С этого момента, до испуга охватившего меня волнения (в самом деле — просто так вот взять да и съездить к Роллану, потому что, видите ли, появилась «охота»?), всего на протяжении нескольких дней происходит обмен полдюжиной писем между Сорренто, Вильнёвом, Давосом, и вихрь оканчивается известием от Горького, что Роллан просит меня сообщить ему, когда собираюсь приехать.
Бывают же сказки на свете. Ни жив ни мертв от гордости, счастья, почти — страха, уже сажусь я в крошечный трамвайчик, и он катит меня по берегу, а минутами — чуть не по воде Женевского озера — из Монтре, куда я только что прибыл, в Вильнёв.
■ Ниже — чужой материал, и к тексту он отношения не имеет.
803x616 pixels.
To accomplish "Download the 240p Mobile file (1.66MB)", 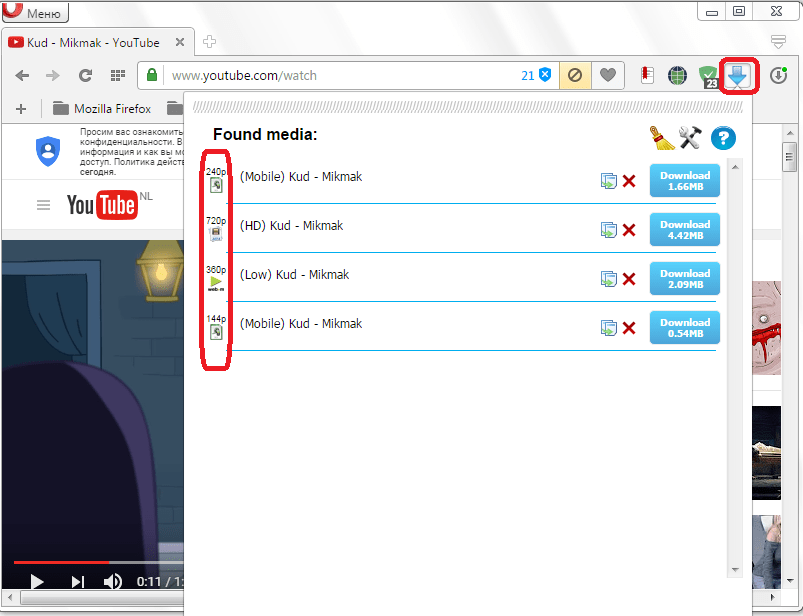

Обворожение майского тумана сменилось обворожением синих вод, меня, кажется, лихорадит, но вон уже — Шильонский замок, я прозевал свою остановку, спрыгиваю; расспрашиваю, и — нет ничего легче: кому не известна тут «Вилла Ольга»? — подымаюсь между горных виноградников, и вот распахнутая калитка в сад, за нею, вверху, эта вилла и — ни души вокруг, ни души в самом доме, и на неуверенный мой голос — ни звука за настежь отворенной дверью. Стараясь пошумнее ступать, иду сквозным коридором через все здание, выхожу опять наружу и опять — никого. Совсем оробело огибаю дом, обнесенный по цоколю множеством горшочков с цветущими примулами, и тогда... мне навстречу из кресла встает Ромен Роллан.
На нем долгополое пальто, он запахивается — в солнечный день ему тоже зябко. Он кажется высоким, несмотря на сутулость. И что сразу останавливает на себе в его худом лице — это прозрачная, светлая синева глаз, какая встречается у детей. Я потом, в эти встречи с ним в течение двух дней, убеждался, что вопрошающе-чистый его взгляд в самом деле отражает по-детски ласковое либо озорное движение его чувства. Но движение — это смена, и я видел синеву Роллановых глаз холодной или строгой, даже суровой.
В одном из его писем Горькому есть полушутливые замкнутые в скобки слова:
Сейчас мне хочется ответить: в свои шестьдесят шесть — молодел ли Роллан? Наверно — да. Во всяком случае, я видел его молодым. Если молодость — это жгучая потребность новых и новых знаний, если это жажда действия, если это страстное желание делать добро и верить, что человек должен быть и будет добр, — если так, то я узнал Роллана в цвету молодости. Роллан и Горький сродни друг другу прежде всего ненасытностью действием, отданного ими людям.
Я назову несколько имен, за каждым из которых Роллан находил предмет беседы. Запомнились его белые, тонкие, но сильные пальцы: это он показывает то на одну, то на другую дорогу — ведь тут каждый камень пропитался европейской историей, а мы, на прогулке, забрались высоко и — вон там старый путь на Кларан, а в той стороне — Ферне, и довольно увидеть чуть мутные дали, как разговор уже ведет к разноречию Вольтера и Руссо. Пониже, у нас под ногами, — Шильон. Да, да, прославленный «Шильонским узником» Байрона замок. А по соседству с Роллановым садом большой дом, названный «отелем Байрона», — поэт действительно жил в нем, и нынче там английский колледж. С Шильоном связано имен немало, в том числе позднейших. Виктор Гюго бывал здесь (и, кстати, Роллан видал его, когда — пятнадцатилетним — впервые приезжал сюда), живал тут и Чарльз Диккенс. И уже вовсе недавно, год назад, был здесь и знаменитый современник Роллана...
Но беседа продолжается уже не на прогулке, а в комнатах, где на столе я разглядываю с большой экспрессией вылепленную фигурку Ганди за тканьем, а на полу — образец его работы, подаренный Роллану: большой ковер превосходных восточных красок, сотканный с профессиональным мастерством.